> _Text provided_:
[START]

Description

“This is by far the clearest book ever written about the Holocaust, and also the best at explaining its origins and grotesque mentality, as well as its chaotic development.”―Antony Beevor, bestselling author of Stalingrad

Laurence Rees has spent twenty-five years meeting survivors and perpetrators of the Holocaust. Now, he combines their never-before-seen eyewitness testimony with the latest academic research to create a uniquely accessible and authoritative account of the Holocaust.
 
In The Holocaust, Rees offers an examination of the decision-making process of the Nazi state, and in the process reveals the series of escalations that cumulatively created the horror. He argues that while hatred of the Jews was always at the epicenter of Nazi thinking, what happened cannot be fully understood without considering the murder of the Jews alongside plans to kill large numbers of non-Jews, including the disabled, Sinti, and Roma, plus millions of Soviet civilians.
 
Through a chronological, intensely readable narrative, featuring enthralling eyewitness testimony and the latest academic research, this is a compelling new account of the worst crime in history.

[END]

> _Problem details_: Reproduce the book description word for word from "Laurence Rees has" to "account of the Holocaust.".

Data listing
[START]

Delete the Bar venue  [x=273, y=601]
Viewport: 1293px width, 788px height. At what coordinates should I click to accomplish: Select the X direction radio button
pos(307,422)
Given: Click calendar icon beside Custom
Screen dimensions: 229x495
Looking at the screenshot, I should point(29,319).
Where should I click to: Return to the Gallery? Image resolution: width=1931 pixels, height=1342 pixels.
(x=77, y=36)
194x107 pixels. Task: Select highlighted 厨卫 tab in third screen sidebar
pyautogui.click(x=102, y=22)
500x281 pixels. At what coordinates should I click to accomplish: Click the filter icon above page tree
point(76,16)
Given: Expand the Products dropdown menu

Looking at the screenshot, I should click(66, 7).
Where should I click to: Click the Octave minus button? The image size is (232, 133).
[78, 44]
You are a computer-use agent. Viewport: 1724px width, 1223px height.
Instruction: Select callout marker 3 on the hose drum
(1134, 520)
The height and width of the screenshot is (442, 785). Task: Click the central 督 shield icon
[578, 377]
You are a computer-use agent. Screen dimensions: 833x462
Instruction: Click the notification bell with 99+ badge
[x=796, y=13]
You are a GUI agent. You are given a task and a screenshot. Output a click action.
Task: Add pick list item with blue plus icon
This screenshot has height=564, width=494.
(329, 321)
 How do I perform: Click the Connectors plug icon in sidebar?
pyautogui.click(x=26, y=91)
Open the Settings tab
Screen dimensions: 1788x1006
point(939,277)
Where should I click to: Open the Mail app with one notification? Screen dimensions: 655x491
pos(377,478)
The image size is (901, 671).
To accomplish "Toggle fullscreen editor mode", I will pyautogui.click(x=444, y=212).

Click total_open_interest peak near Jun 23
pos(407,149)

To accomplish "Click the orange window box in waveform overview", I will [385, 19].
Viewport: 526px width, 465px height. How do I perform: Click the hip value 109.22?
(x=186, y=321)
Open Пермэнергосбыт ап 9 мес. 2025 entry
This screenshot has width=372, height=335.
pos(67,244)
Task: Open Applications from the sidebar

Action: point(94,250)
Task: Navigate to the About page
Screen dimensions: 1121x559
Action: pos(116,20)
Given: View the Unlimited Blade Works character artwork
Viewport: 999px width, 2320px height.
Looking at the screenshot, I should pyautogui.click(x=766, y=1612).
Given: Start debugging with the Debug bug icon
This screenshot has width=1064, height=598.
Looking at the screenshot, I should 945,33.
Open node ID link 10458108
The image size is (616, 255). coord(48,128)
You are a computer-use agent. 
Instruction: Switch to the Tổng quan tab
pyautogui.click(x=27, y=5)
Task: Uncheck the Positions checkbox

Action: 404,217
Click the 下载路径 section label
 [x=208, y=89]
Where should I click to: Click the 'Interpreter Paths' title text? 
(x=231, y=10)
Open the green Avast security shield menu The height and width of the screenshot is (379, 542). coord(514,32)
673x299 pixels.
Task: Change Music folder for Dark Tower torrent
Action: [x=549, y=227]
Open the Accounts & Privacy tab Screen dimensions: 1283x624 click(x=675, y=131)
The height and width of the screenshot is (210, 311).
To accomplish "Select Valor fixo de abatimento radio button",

[END]

> _Exercise output_:
Laurence Rees has spent twenty-five years meeting survivors and perpetrators of the Holocaust. Now, he combines their never-before-seen eyewitness testimony with the latest academic research to create a uniquely accessible and authoritative account of the Holocaust.